Agassiz continued to find evidence for his ice age hypothesis when he traveled to North America in 1846. He was welcomed warmly in America, and was soon put in charge of building the Museum of Comparative Zoology at Harvard, where he also assumed a professorship (Duffin, 2007). The museum opened in 1860, and had the distinction of being the first publicly funded museum of science in North America (Berkeley). Agassiz worked tirelessly to promote scientific education in the United States. In 1863, he was a founding member of the new National Academy of Sciences, and in the same year was appointed a regent of the Smithsonian Institution (Ibid.).

In 1873, just a few months before his death, Agassiz founded the first American marine biology laboratory on the island of Penikese in Massachusetts. The primary goal of the laboratory was two-fold: to be a venue for new research, and, more importantly to Agassiz, to teach methods of observation in natural history to secondary school teachers, ensuring the further dissemination and proliferation of this relatively young field (Benson, 1988). Agassiz endowed the project with his own passion and his own education philosophy, stenciling the door of the main laboratory with his own motto: "Study nature, not books" (Ibid.).

His sudden death doomed the project, which lasted only one year before closing.

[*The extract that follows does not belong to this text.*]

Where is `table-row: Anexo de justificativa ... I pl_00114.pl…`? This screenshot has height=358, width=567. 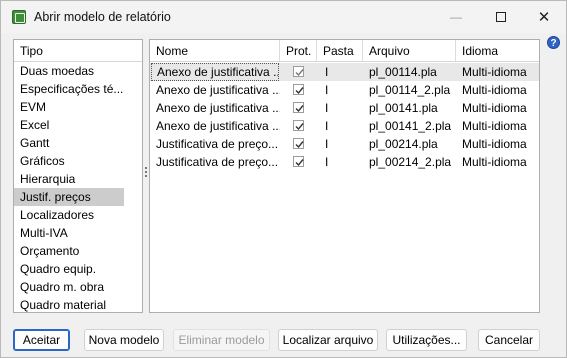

However, Agassiz's lab at Penikese is largely considered the "spiritual father" of the famous Marine Biological Laboratory in Woods Hole, which is now the premier marine laboratory in North America (Zirkle, 1946). The Penikese laboratory was the first institution in the Americas founded for the sole purpose of study marine biology in its natural habitat (Benson, 1988). In this sense, Agassiz can be considered the father not only of the natural history approach to marine biology, but also of marine biology education in the United States.

When he died in 1874, Agassiz was widely respected as a scientist, writer, and educator, and he continues to be to this day. However, there was one blemish in his legacy that has stymied his full acceptance into popular culture in the United States. Agassiz's whole-hearted commitment to the theory of special creation made him a lead dissenter in the debates about evolution in the mid and late 19th century. His theories had profound implications for racial theory and politics. Because he did not believe in the shared source of all species, Agassiz maintained that blacks and whites had been created separately, and were in fact separate species. Though Agassiz deplored the state of slaves in the United States, his reasoning was immediately adopted and referenced by the leaders of the pro-slavery argument in the South (Duffin, 2007). Despite rising popular opinion and scientific evidence against Agassiz's conclusion, he maintained his beliefs on the matter until his death.